I can’t lie, I haven’t had an overflow of motivation and inspiration for blogging this week. However, I will not pass up an opportunity to talk about this great and wonderful land for all the pepperless suya you could offer me. There’s too much for me to say about Lagos, my home, my father’s home, his father’s home. However, I will do the 4 people who actually read these a solid and keep it short and sweet.


Do you know I’ve once been told by a very close friend that his father said nobody is really from Lagos? Yes, he said it like that “ …nobody is really a Lagos indigene, you all migrated from other parts of the southwest”. Long story short, our friendship was tested for weeks after that and incidentally, it was rescued by the strong patience and diplomacy that lagosians are well known for. As hurtful as it was, I thought about the statement for a long time. Not as he implied it (which was that my birth certificate was a lie) but as a Lagosian who realised that Lagos is too much of everybody’s place that it was near impossible to claim, even for its indigenes.


As a young boy, during the days leading to the holiday seasons, I had always felt like I was missing out on the fanfare of visiting (or at least talking about visiting) “the village” that most of my mates experienced. To be honest, I could have joined in but it often felt weird having to tell them I’m an hour and a half away (depending on traffic) from my “village” at any point in time.

It wasn’t all bad though, I never felt far from home. I mean, I saw my “village people” almost every time we journeyed from Ikeja to anywhere on the Island. So it was very easy to keep tabs on them and their less-than-desirable activities.


On that lighter and more positive note, it is important for me to say that I have never once regretted my lagosian status. There’s just too many things to love about this state.  

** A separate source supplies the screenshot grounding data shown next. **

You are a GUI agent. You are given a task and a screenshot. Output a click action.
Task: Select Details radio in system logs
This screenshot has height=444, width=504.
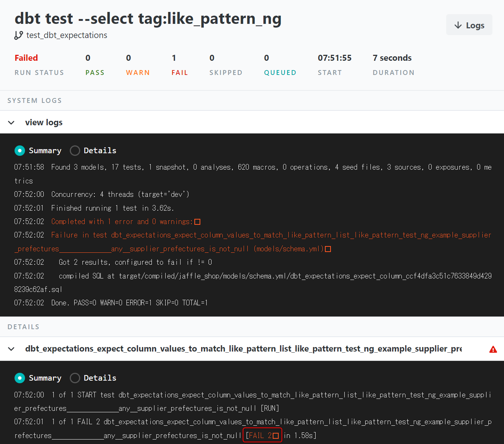tap(75, 151)
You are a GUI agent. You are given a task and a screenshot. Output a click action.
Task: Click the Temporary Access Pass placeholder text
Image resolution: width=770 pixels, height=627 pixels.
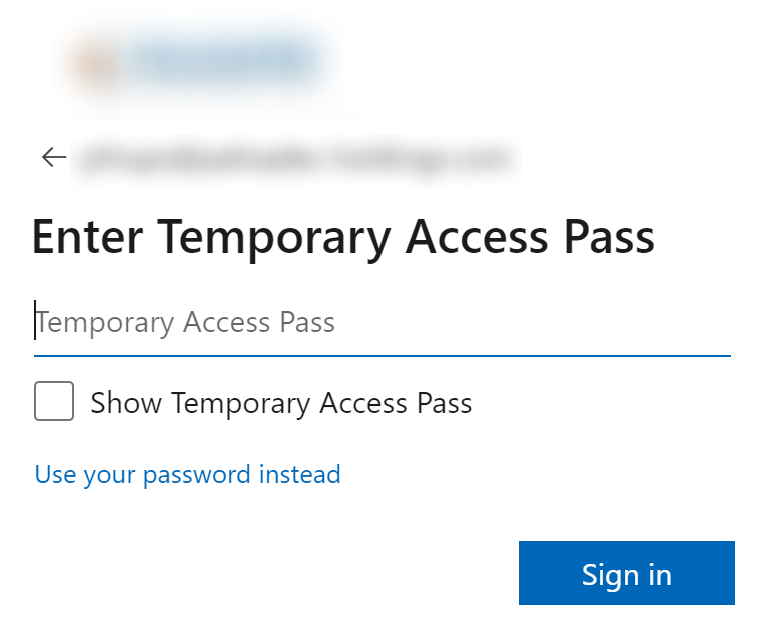tap(186, 323)
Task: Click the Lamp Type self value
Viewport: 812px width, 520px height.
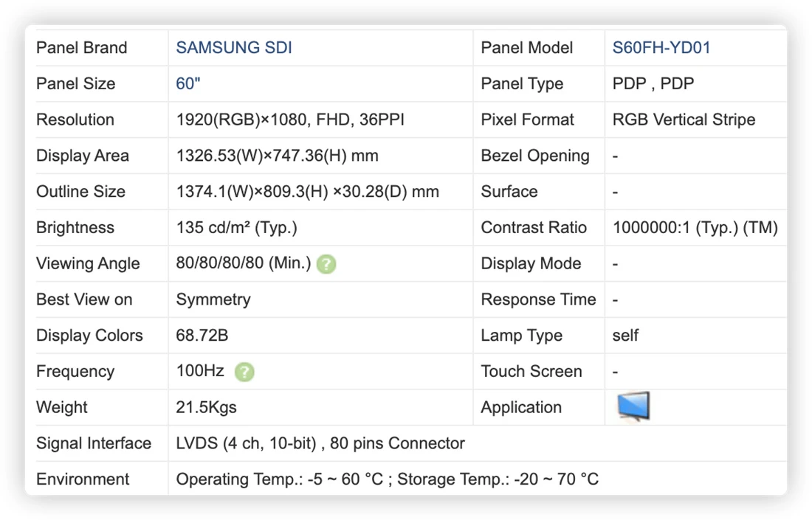Action: [x=625, y=336]
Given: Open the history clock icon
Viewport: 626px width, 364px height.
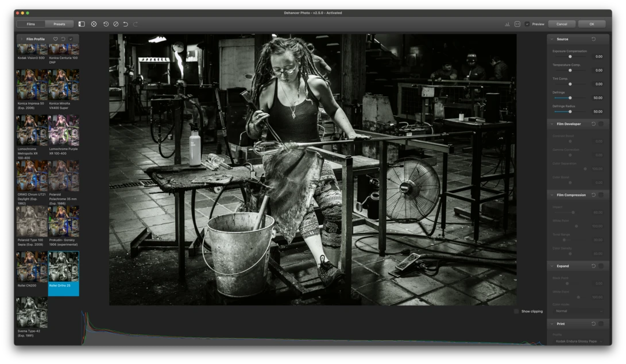Looking at the screenshot, I should pos(106,24).
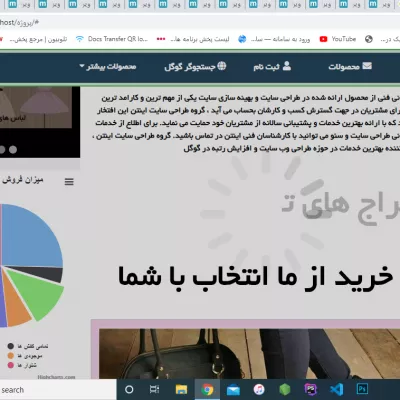The width and height of the screenshot is (400, 400).
Task: Open the Highcharts hamburger export menu
Action: [69, 182]
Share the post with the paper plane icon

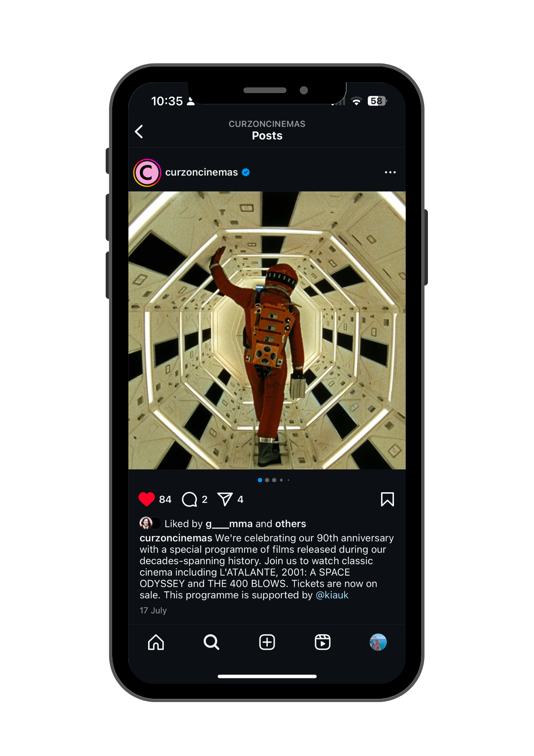click(225, 499)
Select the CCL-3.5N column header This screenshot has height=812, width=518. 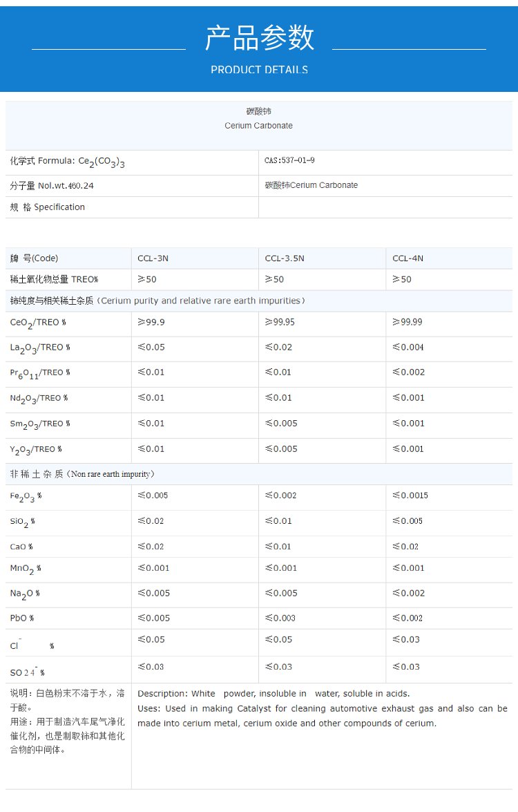click(x=284, y=258)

FACT! : According to the annual NBS report, in 2020, Lagos state recorded the highest Internally Generated Revenue of N418.99bn, (a share of 32.08 percent of the total IGR in Nigeria).

FACT!: Lagos State residents were ranked the most peaceful and diplomatic African community for the third year running by the World Peace Organization (at their bi-annual general convention in Kigali, Rwanda on the 17th of March, 2021)

FACT!: I made that last fact up.

In any case, there are a lot of things to complain about in Lagos, like the incessant and often inexplicable traffic, the expensive EVERYTHING, bad electricity and the constant cloud of urgency hovering above everyone. However, what we lack in tranquillity, we make up for in the promise of an exciting, active life. You must truly be a social piranha to have NO options for owambe on a Saturday in Lagos. There are also various career/academic/business opportunities, access to multiple healthcare centers, churches, mosques other religious homes as far as the eye can see AND most importantly, a can-do spirit the like of which you will never find anywhere else. So no, I am not remorseful of my status as a lagosian (even though that was never suggested to me in anyway). I proudly, declare my stake in this great, welcoming state.

Eko o ni baje o! ( o ba je ti)

Ps: In the course of the short research I conducted for this blog, I randomly found out that the owner and key financier of Eko hotel is banned from the US and accused of sponsoring international terrorism (allegedly).